--- begin DATASET CONTENT ---

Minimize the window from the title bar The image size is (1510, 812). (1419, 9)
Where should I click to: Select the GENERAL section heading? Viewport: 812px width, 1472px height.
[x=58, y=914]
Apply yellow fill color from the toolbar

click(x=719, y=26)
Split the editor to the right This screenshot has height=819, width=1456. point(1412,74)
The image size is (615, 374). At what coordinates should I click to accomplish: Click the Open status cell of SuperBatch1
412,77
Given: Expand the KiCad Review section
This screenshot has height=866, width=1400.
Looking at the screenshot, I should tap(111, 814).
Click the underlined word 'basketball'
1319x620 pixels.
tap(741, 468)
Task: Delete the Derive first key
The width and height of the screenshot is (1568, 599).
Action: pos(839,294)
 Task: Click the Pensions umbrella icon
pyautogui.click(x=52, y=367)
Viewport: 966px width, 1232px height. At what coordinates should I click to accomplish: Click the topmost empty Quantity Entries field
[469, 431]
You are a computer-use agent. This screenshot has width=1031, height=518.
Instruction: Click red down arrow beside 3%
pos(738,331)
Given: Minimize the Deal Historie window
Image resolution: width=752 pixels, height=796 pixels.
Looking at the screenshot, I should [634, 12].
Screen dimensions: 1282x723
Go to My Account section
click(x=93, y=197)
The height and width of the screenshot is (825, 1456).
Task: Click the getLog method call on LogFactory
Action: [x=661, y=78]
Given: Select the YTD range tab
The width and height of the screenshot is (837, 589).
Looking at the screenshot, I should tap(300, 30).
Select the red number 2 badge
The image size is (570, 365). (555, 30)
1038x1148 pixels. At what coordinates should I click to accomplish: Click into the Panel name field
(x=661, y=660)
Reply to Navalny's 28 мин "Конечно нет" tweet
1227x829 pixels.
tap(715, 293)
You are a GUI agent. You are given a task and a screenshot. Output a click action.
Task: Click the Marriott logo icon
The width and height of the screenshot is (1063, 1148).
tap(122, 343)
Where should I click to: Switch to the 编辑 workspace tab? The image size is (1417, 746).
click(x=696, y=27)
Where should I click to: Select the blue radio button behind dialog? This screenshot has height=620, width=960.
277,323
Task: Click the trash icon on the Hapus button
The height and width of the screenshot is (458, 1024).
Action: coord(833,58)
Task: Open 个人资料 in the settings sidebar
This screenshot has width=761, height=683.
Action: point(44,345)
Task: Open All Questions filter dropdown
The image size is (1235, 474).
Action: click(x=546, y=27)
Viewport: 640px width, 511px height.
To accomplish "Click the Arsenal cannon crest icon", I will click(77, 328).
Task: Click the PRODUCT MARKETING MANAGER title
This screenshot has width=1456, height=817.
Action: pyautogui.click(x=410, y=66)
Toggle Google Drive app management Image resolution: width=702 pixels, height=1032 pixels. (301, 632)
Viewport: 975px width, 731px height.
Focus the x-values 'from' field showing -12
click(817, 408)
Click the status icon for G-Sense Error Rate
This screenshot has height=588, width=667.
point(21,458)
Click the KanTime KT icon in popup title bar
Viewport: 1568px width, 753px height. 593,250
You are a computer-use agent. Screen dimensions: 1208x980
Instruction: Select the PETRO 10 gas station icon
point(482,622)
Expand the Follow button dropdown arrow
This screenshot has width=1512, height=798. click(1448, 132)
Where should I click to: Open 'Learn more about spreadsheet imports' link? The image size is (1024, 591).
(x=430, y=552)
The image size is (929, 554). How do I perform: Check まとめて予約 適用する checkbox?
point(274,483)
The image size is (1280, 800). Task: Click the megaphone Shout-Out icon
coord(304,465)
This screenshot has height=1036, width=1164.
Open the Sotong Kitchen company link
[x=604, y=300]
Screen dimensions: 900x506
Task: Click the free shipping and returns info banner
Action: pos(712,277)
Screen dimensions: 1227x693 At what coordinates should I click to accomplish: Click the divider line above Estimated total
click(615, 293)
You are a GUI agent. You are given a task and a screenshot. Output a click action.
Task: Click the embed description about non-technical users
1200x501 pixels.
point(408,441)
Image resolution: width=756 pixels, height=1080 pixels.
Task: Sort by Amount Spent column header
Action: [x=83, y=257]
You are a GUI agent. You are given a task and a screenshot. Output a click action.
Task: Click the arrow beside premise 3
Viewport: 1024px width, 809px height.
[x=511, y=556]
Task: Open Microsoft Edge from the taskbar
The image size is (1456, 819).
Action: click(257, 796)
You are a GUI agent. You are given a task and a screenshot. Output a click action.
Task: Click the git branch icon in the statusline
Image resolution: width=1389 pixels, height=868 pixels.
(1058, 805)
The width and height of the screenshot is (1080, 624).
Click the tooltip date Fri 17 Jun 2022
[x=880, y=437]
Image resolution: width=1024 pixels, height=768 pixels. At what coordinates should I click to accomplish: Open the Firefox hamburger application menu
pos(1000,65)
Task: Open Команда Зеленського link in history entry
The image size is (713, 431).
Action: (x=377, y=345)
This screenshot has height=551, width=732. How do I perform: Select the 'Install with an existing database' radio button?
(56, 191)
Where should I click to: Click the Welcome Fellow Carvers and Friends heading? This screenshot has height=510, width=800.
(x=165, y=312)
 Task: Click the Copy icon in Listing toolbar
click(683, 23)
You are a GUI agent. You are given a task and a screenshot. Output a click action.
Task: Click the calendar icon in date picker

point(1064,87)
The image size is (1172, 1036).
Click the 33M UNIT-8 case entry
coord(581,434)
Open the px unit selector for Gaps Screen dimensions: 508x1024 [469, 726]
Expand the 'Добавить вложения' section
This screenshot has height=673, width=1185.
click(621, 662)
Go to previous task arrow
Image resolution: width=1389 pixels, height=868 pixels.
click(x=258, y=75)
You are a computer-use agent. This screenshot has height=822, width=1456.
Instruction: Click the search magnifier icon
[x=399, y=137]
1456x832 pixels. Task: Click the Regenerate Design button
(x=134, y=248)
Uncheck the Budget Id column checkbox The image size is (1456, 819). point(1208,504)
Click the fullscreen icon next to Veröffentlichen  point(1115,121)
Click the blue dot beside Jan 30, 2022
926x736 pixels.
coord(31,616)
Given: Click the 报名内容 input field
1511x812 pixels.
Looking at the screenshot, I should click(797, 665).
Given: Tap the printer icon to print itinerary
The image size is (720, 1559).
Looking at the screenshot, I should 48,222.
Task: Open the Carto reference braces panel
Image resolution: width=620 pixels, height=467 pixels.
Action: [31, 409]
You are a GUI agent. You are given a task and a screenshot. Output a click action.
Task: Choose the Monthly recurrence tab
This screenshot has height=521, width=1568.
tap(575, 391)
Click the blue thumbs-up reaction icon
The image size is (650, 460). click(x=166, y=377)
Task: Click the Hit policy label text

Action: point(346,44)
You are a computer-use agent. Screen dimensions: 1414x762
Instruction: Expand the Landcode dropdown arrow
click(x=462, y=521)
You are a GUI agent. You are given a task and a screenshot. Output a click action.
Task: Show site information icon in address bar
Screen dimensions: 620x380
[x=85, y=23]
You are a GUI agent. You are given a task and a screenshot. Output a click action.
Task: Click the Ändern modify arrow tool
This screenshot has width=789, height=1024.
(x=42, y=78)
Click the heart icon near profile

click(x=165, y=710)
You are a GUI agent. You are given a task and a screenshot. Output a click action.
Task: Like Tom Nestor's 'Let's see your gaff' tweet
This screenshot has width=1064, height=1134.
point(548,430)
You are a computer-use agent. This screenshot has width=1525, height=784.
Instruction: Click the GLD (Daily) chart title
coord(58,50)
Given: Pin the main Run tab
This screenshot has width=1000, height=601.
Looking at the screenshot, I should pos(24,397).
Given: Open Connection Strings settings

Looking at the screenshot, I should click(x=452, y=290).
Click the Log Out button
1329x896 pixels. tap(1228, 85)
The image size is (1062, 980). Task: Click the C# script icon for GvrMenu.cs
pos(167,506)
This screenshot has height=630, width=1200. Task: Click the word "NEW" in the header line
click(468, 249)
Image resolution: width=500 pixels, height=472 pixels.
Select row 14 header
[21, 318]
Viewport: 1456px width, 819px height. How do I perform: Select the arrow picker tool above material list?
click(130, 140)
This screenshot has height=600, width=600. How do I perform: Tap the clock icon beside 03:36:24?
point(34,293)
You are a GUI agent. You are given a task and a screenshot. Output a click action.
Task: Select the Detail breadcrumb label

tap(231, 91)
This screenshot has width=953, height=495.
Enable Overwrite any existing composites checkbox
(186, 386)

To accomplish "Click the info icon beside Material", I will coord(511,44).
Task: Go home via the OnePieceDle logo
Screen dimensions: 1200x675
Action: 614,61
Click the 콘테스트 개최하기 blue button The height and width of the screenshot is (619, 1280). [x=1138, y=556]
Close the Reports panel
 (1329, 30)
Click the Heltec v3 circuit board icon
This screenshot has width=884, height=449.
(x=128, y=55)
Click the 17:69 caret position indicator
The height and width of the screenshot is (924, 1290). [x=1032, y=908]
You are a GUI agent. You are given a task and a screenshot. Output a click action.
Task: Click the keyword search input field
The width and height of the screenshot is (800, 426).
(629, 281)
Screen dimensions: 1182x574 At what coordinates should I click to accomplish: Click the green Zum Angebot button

--- end DATASET CONTENT ---

- **DIRECTION**: Format the rows above, from the first one through the line containing "pos(738,331)", as a JSON list of strings, one string per line, leaving out blank lines.

- **SOLUTION**:
[
  "Minimize the window from the title bar The image size is (1510, 812). (1419, 9)",
  "Where should I click to: Select the GENERAL section heading? Viewport: 812px width, 1472px height.",
  "[x=58, y=914]",
  "Apply yellow fill color from the toolbar",
  "click(x=719, y=26)",
  "Split the editor to the right This screenshot has height=819, width=1456. point(1412,74)",
  "The image size is (615, 374). At what coordinates should I click to accomplish: Click the Open status cell of SuperBatch1",
  "412,77",
  "Given: Expand the KiCad Review section",
  "This screenshot has height=866, width=1400.",
  "Looking at the screenshot, I should tap(111, 814).",
  "Click the underlined word 'basketball'",
  "1319x620 pixels.",
  "tap(741, 468)",
  "Task: Delete the Derive first key",
  "The width and height of the screenshot is (1568, 599).",
  "Action: pos(839,294)",
  " Task: Click the Pensions umbrella icon",
  "pyautogui.click(x=52, y=367)",
  "Viewport: 966px width, 1232px height. At what coordinates should I click to accomplish: Click the topmost empty Quantity Entries field",
  "[469, 431]",
  "You are a computer-use agent. This screenshot has width=1031, height=518.",
  "Instruction: Click red down arrow beside 3%",
  "pos(738,331)"
]